ML uses different approaches to acquire the knowledge necessary for making predictions and analyses. Using supervised learning, the machine is taught from structured data sets to recognize patterns in data. Unsupervised learning takes place without human input, teaching the computer to discover patterns from unstructured data like images. Lastly, semi-supervised learning uses a mix of structured and unstructured data to train learning models.
Using Natural Language Processing (NLP), machines can speak the human language, or at least understand and interpret it. NLP algorithms ensure that systems can make sense of information contained in human records and articles. Familiar applications like speech recognition, text analysis, and translation all fall under NLP. Within healthcare, NLP has several applications, ranging from medical dictation, to verbal updates made to electronic health records by providers, to transcribing patient interactions, as well as conversational AI models used in telehealth services.
This is an early form of AI in healthcare, providing a knowledge bank made up of established rules to guide decision-making in healthcare settings. This system has been in use for decades, and is still widely adopted by Electronic Health Record manufacturers. Under rule-based expert systems, subject matter experts and knowledge engineers partner to create a body of rules to govern a knowledge area such as X-ray image interpretation.
At present, data has become an inevitable feature of modern healthcare operations. At Metriport, our API permits healthcare systems to interact with each other, so data needed for application development is easily accessible and retrievable.
Every year, health systems generate close to 2000 exabytes of data from patient care and treatment, medical imaging, drug management, EHRs, HIEs, and so on. This is why interoperability — the easy and secure exchange of health information — has become the primary focus of promoting collaboration between health organizations. AI could hold the key to more efficient health data exchange, as its application to Electronic Health Record systems has shown.
In comparison to standard patient record systems, AI-optimized clinical records can categorize and structure large amounts of patient data more efficiently, ensuring that providers can access and interpret information with ease. This improvement alone could be a big benefit to providers who spend close to 62% of patient time reviewing patient records.
As AI continues to advance, its potential for data usage in healthcare continues to evolve. By integrating this technology into structures like Health Information Exchanges (HIEs), traditionally manual processes like patient matching can be accelerated to close gaps in care.
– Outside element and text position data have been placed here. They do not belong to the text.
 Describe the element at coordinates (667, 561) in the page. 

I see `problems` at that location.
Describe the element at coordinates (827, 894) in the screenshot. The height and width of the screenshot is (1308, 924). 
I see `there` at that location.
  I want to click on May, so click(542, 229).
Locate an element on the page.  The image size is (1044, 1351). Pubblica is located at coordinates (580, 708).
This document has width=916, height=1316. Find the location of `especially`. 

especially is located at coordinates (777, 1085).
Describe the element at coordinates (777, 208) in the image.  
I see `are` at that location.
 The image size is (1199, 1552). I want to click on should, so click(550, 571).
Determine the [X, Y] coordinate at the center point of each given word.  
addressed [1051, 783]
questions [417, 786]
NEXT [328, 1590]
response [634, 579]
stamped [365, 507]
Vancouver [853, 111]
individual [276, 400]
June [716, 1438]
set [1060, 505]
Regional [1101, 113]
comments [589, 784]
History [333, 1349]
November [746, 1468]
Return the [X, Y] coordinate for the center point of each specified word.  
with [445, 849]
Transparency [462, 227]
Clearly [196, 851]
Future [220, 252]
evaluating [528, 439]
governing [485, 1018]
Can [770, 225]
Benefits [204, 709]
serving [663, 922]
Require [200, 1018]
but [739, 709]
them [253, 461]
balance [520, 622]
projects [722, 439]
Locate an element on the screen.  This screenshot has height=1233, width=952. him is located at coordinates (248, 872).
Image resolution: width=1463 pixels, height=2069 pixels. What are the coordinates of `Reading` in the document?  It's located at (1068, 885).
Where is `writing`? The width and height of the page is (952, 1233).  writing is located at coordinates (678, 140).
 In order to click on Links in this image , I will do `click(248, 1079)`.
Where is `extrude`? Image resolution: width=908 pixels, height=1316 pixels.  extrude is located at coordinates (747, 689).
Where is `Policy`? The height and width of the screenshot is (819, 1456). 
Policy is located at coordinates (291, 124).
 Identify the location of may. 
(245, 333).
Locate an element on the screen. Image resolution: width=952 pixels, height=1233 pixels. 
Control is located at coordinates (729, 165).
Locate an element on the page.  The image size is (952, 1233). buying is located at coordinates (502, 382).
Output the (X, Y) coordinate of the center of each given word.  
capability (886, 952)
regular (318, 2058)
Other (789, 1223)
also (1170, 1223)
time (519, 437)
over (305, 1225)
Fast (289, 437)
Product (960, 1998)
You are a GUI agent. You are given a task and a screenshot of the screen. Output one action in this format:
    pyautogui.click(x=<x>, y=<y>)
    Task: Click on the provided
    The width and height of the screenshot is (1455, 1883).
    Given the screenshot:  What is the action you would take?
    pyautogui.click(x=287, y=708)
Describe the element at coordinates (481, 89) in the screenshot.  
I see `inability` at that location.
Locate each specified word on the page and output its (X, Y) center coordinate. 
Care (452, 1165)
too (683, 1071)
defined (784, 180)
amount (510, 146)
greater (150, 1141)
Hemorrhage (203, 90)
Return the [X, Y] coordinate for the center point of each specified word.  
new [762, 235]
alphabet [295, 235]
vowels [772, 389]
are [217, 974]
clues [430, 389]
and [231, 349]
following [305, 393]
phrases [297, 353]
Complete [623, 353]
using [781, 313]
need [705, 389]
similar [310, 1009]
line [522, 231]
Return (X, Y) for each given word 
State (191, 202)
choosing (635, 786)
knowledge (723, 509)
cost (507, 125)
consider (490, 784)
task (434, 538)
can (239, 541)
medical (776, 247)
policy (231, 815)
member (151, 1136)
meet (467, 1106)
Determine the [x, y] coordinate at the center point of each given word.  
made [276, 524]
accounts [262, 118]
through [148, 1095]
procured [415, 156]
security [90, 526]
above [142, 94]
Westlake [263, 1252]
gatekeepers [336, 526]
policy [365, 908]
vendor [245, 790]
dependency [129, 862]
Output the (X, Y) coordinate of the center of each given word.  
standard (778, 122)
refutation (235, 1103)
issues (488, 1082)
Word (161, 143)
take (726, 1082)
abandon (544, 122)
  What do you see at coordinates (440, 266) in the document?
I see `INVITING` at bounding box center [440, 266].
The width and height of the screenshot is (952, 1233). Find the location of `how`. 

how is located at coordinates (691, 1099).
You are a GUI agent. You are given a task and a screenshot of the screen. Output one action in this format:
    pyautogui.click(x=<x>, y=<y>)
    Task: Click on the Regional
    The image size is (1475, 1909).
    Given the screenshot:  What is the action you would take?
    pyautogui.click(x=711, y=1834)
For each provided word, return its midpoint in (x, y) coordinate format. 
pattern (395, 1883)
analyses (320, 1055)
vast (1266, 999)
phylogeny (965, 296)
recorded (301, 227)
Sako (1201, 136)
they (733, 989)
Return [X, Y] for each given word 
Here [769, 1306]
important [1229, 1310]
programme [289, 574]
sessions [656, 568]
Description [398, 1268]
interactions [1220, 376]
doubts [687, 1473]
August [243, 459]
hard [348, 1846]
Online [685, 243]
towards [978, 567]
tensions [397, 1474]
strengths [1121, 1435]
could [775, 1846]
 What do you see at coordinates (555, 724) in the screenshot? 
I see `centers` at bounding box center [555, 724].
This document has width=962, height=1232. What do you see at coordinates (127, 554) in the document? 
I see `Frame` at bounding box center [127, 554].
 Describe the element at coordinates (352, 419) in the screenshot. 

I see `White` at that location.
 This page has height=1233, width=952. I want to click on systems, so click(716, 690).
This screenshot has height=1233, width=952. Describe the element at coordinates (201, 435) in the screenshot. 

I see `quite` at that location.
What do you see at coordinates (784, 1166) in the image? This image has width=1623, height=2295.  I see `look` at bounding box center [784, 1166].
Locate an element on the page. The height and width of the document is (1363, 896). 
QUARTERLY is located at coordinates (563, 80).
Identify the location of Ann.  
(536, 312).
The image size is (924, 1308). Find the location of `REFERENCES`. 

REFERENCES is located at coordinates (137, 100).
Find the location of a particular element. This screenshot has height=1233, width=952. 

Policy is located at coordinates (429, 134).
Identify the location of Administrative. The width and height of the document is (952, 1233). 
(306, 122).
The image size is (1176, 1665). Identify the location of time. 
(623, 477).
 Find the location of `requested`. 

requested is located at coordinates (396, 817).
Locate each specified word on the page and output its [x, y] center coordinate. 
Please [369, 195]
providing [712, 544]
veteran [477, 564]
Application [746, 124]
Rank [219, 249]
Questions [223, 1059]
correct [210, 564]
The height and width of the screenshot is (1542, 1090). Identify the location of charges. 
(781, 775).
AI integration into HIEs ensures that data extraction, standardization, and exchange are streamlined for easier operations.
AI is currently leading the charge for modern development in healthcare. In day-to-day operations, this technology harnesses information from large datasets to encourage a patient-centric approach to healthcare.
Through AI, organizations now have insights into diagnostic and treatment options in a fraction of the time, with the benefit of improved accuracy. AI structures are also opening the door for true interoperability in healthcare, building on past efforts at data standardization to connect siloed health systems for a clearer picture of patient healthcare.
However, while these benefits exist, AI is presently functioning in a world racing to meet up with its requirements. As challenges in regulatory provisions and trust issues around data privacy, plus human biases in AI are refined, this structure is set to transform health operations in the years and decades to come.